This week's global perspective from Burma's military junta: the new enemy is "IT".
Information technology, complained the state-run newspaper New Light of Myanmar, is rallying the forces of Western decadence and fabricated news, "as if Burma were producing narcotic drugs on a commercial scale, violating human rights, and committing the forced recruitment of minors for military service". Not a single mark of this IT must be allowed to stain the cherished Burmese nation.
No mention however, of this week's real story; the purge of prime minister Khin Nyunt, who is apparently languishing, as is pro-democracy leader, Aung San Suu Kyi, under house arrest.
A cursory glance at Khin Nyunt's curriculum vitae does not suggest a man of faltering resolve. The former military intelligence chief was as seasoned as any in the brutal game of absolute control.
But Khin Nyunt had raised international hopes for change. Unlike many of his colleagues, he seemed to understand those IT-led forces of globalisation massing on Burma's borders. Khin Nyunt's now-stalled road map for democracy may have been just another ploy to buy time for junta. But at least he was a conduit to the opaque, inner circle of the generals, suggesting the world was not entirely without leverage.
The elevation of Lieutenant-General Soe Win puts Burma back in the hands of one of the world's least educated, but most powerful, hard-line military cliques. This same clique, recently shaken by the overthrow of Saddam Hussein and the implied threat to the world's remaining despots, is now reportedly revelling in the US-led forces' misery in Iraq.
But can this latest purge lead anywhere? Two decades ago, Asia was one big, affable authoritarian club. The region's rapid economic rise and its engagement with global markets since have often left the crude, old models of political control behind.
Democracy, capitalism and free trade are the stuff of sophisticated politicians and diplomats in smart civilian suits. That has left Burma's uniformed generals looking a bit like embarrassing poor relations, who insist on turning up at regional get-togethers in their 1970s fancy dress.
Authoritarianism in Burma is more than four decades old. The perennial question is, how much longer it can hold?
On the censorship front, Burma's generals carry on as though IT can be stopped at the border and that Joseph Stalin's old adage, keep the masses absolutely ignorant, will prevail.
The official news media is required to publish at least one article or cartoon attacking Aung San Suu Kyi a week. Pop song lyrics and films are censored, while the state-run media churns out distorted, nationalistic appeals to past glories. But the country is full of cheap Chinese short wave radios, and the public has long known when dissidents are shot or jailed.
The junta does, however, want to open its border to foreign money. The Burmese army staff training college is offering MBAs. The military envisages business profits flowing only its way.
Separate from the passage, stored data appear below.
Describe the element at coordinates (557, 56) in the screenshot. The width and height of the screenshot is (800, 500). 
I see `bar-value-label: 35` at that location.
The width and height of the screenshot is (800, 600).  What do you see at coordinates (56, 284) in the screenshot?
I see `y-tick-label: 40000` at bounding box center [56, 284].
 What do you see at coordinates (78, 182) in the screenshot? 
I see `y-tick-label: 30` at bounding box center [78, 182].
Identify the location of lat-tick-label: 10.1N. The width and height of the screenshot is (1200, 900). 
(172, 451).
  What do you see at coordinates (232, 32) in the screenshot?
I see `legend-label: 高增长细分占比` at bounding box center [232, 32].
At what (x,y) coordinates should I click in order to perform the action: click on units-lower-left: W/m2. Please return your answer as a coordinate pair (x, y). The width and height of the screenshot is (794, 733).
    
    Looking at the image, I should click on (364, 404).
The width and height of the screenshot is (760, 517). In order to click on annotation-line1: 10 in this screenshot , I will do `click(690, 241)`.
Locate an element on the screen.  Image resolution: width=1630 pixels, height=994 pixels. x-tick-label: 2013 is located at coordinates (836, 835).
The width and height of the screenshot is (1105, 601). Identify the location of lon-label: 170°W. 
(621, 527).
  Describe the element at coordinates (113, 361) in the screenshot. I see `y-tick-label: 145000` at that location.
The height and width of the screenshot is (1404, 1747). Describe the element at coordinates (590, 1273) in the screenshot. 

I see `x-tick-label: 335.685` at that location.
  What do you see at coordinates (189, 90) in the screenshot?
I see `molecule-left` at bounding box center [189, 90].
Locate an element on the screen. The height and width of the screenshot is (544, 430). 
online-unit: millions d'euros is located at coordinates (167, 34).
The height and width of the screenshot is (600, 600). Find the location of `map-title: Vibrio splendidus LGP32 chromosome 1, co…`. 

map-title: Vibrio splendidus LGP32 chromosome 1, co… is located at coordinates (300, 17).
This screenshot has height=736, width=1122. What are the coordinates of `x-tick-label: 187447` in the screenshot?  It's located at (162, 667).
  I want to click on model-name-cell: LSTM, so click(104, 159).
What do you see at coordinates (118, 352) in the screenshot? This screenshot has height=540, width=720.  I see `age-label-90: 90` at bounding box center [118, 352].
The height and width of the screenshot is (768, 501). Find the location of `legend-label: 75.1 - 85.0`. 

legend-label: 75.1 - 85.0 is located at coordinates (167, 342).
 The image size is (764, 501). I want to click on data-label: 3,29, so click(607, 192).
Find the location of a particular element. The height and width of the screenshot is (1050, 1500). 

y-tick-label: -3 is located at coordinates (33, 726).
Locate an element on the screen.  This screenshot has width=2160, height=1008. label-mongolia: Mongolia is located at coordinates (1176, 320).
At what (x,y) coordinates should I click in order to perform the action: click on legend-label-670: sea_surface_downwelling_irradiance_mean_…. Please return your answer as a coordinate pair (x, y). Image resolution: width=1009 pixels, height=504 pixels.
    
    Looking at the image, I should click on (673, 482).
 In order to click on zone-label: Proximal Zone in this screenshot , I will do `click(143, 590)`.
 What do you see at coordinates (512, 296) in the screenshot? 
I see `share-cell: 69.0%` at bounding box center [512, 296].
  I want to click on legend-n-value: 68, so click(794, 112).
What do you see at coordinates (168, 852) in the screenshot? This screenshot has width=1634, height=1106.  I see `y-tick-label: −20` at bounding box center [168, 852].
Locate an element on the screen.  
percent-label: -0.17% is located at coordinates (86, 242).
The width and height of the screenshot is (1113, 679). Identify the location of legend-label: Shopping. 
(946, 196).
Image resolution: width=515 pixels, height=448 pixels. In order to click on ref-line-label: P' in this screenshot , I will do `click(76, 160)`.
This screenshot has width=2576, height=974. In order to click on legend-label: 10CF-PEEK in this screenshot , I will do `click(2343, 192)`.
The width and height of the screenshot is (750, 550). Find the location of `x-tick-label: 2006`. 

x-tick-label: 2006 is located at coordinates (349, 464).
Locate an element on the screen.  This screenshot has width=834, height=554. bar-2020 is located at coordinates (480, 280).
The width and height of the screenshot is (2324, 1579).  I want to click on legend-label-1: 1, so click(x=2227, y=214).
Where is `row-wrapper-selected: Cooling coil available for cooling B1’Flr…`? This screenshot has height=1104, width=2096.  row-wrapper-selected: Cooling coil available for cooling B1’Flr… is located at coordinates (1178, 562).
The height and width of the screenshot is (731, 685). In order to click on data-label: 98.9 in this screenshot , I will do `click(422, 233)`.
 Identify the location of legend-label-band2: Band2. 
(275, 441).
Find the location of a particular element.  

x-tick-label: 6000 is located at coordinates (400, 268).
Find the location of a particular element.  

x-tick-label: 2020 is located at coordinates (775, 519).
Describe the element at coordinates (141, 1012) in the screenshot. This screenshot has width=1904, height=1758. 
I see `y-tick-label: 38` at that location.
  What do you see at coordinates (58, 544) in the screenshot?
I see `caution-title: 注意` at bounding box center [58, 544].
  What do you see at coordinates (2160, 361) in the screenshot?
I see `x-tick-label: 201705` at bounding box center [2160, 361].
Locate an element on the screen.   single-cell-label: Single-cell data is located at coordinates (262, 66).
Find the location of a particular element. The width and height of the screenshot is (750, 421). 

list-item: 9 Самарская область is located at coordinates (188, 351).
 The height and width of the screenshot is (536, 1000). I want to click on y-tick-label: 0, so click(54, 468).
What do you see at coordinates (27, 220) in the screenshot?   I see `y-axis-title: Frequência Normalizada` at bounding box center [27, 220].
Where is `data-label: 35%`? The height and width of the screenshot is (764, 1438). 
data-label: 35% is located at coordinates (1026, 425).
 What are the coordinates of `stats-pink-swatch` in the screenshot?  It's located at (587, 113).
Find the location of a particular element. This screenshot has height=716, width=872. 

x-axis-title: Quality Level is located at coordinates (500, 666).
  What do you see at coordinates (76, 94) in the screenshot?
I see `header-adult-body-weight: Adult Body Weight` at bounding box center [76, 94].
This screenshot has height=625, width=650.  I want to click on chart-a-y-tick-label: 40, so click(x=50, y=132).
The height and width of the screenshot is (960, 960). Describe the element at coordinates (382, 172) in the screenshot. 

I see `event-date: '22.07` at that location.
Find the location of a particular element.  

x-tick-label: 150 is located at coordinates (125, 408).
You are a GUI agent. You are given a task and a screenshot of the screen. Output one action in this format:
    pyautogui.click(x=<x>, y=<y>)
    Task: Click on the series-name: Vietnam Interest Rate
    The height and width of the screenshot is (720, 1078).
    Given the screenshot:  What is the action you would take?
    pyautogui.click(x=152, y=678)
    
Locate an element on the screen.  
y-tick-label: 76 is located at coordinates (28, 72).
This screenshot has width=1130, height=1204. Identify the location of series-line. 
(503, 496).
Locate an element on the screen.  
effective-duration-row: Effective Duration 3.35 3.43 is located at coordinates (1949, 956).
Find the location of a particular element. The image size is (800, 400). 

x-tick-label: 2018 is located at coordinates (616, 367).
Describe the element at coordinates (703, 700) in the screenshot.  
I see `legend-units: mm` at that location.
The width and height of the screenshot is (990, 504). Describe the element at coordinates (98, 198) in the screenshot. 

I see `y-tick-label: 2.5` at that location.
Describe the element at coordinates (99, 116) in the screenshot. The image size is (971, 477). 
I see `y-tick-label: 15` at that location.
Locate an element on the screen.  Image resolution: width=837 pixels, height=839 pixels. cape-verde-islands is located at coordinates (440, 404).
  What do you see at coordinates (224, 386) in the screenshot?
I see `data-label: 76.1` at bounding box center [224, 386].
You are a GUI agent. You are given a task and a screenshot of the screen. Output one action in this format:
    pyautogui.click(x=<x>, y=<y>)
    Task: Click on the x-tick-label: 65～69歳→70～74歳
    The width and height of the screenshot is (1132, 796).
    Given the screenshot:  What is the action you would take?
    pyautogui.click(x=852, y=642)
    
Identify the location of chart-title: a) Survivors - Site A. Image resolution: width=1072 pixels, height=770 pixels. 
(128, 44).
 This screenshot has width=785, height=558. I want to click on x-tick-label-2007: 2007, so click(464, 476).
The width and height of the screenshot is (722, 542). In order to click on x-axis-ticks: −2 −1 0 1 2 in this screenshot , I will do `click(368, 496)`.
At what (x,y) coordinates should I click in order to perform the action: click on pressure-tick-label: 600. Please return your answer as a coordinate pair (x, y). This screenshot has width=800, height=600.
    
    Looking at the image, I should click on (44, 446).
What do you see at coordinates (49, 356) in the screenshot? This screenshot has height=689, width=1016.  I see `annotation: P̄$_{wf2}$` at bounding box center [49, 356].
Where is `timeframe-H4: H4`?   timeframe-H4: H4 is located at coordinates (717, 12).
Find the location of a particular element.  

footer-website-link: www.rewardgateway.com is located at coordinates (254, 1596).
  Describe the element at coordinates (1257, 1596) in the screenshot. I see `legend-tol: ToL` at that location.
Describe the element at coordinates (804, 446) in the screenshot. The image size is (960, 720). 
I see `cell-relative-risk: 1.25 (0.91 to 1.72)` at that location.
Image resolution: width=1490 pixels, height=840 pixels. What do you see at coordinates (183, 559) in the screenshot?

Aung Sang Suu Kyi has repeatedly called for the toughest possible international sanctions, because while the regime is impervious to its people's suffering and sanctions do hit ordinary citizens very hard, it is not impervious to its own greed. The theory goes that if the economic cake gets too small to support the lifestyle of the military and their families, then the regime will turn on itself. The sudden arrest two years ago of the family of the former strongman, Ne Win, may have been the first sign of political cannibalism over the shrinking cake, and Khin Nyunt's demise the next.
Burma can probably continue to get by on subsistence agriculture and current trade, including narcotics. China and India are increasingly interested in Burma's natural resources, such as timber. Only the US has tough sanctions in place.
International pressure will only be effective if Burma's neighbours join in. The Association of South-East Asian Nations has been reluctant to break the old club rules of non-interference. But it was Thailand which quietly convinced Khin Nyunt to draft his democracy road map last year. With Burma due to assume the association's rotating chairmanship in 2006, the pressure is on. Khin Nyunt might have just been squeezed into a business suit. Soe Win, in military dress uniform, is a far more difficult fit.